If you go to a high level of abstraction, you remove useful distinctions. That is not a productive line of thought. Not all income is the same, and not all expenses are the same. Excise taxes and any "nudge" tax laws make this obvious.
It is true that there are some tax deductions that are abused. However, the effect of encouraging investment by businesses is much more important.
>If you happen to be the owner of a corp you can also use those things to your individual benefit.
This could be considered an abuse. However, the benefit of encouraging investment by businesses far outweighs the negative of this abuse. We tend to focus our attention on a few big individuals who cheat, and this excessive focus throws off our moral intuitions. Heck, the gas station owner might have deducted the cost of buying a toolbox needed at the workplace, and then borrowed a wrench from that toolbox to go home and fix his plumbing. That would be fine with me, to the extent that all the damn tax paperwork stops being worth keeping track of.

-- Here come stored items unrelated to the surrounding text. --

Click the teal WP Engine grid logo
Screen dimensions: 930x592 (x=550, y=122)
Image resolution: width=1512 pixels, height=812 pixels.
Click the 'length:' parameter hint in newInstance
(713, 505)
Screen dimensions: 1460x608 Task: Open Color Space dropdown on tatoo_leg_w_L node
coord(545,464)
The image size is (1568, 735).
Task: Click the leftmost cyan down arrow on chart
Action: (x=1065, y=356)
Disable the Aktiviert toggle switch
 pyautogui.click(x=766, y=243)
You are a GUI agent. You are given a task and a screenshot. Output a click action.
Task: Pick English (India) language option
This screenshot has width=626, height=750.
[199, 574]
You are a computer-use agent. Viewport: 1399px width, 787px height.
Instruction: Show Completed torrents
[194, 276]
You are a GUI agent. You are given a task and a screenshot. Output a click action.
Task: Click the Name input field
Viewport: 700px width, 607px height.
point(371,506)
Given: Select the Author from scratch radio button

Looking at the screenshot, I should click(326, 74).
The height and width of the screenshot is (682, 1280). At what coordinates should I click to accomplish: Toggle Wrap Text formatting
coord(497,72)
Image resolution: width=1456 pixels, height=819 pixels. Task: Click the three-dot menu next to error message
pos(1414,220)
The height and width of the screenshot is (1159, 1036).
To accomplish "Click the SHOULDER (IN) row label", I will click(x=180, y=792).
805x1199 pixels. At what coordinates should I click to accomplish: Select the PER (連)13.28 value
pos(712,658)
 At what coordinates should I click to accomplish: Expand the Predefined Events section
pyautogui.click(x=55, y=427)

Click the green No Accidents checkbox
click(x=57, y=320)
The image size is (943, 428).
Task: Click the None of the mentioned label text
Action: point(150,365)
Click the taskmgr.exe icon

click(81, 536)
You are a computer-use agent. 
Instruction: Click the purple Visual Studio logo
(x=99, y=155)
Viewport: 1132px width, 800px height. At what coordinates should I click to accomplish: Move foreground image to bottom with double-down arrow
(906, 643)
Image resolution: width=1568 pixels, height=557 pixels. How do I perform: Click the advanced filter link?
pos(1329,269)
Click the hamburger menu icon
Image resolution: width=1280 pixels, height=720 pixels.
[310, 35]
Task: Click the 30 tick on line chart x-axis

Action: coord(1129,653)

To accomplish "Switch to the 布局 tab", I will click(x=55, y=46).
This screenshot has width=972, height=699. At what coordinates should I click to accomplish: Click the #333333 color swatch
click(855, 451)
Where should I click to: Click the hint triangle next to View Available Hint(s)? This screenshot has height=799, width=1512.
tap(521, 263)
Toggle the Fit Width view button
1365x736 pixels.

> If you go to a high level of abstraction, you remove useful distinctions.
That's my point and what I was extrapolating from your high-level comment. If you're going to give an example, it's good to talk about things the gas station and software company do to reduce that income to, or below, zero. Things that can provide direct, positive, net gain impact on ownership of the corp. However, those same things are not available to employees of the corp.
To me, the rules should be the same for _any_ taxable entity.
> the difference is there are a lot more things a corp can do to reduce taxable income than an individual can do.
this is exactly it. Rental costs are deducted as expenses for a corporation, but the same rental expense cannot be deducted from income. Arguably, the cost of staying alive for a person is an expense for making the income!
To make it catagorized would be too complex though - i would propose that personal income should be average-able across that person's lifetime. I.e., if i made $1000000 in one year, i should be able to spread the income from when I first started working (and paying taxes), so that my average income per year is the same number. Then you back pay all the "missing" taxes from those years, rather than suddenly jump to the $1,000,000 tax bracket and the gov't taking 45% from you in one go.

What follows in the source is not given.